▸ **Task directions**: Count every line of these entries that holds the word "computer", and reply with the number only.

▸ **Excerpted data**:
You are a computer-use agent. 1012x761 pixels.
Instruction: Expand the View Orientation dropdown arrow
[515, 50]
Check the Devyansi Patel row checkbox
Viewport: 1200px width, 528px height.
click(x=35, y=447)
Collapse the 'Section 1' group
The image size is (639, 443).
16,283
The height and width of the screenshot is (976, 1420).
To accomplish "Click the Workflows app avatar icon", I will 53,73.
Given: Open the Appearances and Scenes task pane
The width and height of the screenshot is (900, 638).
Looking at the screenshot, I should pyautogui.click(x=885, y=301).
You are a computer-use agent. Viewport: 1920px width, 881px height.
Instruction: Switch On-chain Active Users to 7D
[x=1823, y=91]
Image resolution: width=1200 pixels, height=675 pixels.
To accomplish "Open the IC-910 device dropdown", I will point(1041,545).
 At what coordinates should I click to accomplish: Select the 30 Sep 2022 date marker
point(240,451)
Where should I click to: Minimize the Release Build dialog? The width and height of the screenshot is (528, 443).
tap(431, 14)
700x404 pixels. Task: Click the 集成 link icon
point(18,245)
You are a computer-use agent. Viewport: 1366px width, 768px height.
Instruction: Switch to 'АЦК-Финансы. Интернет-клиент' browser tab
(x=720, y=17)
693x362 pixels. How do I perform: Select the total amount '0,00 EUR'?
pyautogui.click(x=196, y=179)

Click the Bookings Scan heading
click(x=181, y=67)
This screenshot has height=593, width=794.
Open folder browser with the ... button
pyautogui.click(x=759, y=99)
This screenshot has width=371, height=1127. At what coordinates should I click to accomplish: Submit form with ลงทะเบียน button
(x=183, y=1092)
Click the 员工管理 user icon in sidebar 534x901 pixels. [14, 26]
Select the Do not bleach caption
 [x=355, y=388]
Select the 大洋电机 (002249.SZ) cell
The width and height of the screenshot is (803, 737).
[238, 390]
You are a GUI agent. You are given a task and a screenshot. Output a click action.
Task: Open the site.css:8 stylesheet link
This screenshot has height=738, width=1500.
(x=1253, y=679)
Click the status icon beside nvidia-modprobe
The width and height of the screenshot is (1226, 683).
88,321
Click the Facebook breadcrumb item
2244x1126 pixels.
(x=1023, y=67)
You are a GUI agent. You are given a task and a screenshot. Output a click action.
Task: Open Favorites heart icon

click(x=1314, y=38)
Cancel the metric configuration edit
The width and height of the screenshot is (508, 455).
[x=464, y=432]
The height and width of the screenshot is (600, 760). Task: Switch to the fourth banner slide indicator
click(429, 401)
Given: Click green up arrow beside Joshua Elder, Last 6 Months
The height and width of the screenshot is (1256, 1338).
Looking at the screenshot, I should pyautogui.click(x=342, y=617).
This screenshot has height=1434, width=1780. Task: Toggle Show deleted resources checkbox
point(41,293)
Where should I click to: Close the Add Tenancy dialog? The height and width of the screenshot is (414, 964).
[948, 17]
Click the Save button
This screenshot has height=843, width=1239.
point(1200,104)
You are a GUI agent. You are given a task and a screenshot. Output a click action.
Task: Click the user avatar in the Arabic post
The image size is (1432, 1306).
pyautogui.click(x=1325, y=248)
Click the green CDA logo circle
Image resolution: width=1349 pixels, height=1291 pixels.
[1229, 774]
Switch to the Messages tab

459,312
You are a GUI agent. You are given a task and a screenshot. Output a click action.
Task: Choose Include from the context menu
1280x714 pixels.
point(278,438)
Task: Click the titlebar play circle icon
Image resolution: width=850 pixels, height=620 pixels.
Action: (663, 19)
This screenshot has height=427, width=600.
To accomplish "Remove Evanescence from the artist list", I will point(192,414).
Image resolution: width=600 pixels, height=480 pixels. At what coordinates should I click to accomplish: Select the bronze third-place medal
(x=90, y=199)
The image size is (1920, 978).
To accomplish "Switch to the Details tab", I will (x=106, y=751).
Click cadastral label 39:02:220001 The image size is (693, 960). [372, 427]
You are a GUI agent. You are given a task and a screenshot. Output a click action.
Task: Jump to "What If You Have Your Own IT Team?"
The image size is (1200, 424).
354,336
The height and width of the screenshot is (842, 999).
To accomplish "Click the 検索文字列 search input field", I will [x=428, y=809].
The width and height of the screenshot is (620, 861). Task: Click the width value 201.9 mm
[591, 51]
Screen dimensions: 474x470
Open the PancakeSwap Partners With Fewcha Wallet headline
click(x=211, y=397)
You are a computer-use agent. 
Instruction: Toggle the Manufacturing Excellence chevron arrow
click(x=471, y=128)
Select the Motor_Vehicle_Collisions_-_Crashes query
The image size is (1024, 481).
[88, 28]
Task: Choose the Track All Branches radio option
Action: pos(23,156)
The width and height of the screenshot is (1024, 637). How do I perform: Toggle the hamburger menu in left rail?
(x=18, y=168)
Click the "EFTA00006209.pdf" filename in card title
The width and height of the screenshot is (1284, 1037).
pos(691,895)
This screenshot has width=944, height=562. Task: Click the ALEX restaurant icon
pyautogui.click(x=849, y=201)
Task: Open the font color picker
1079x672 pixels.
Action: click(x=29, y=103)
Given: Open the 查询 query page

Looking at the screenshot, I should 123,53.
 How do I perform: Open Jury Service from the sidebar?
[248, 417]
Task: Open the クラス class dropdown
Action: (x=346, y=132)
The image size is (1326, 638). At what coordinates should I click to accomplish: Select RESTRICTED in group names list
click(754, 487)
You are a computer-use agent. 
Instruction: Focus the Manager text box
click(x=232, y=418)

▸ **Expected answer**: 5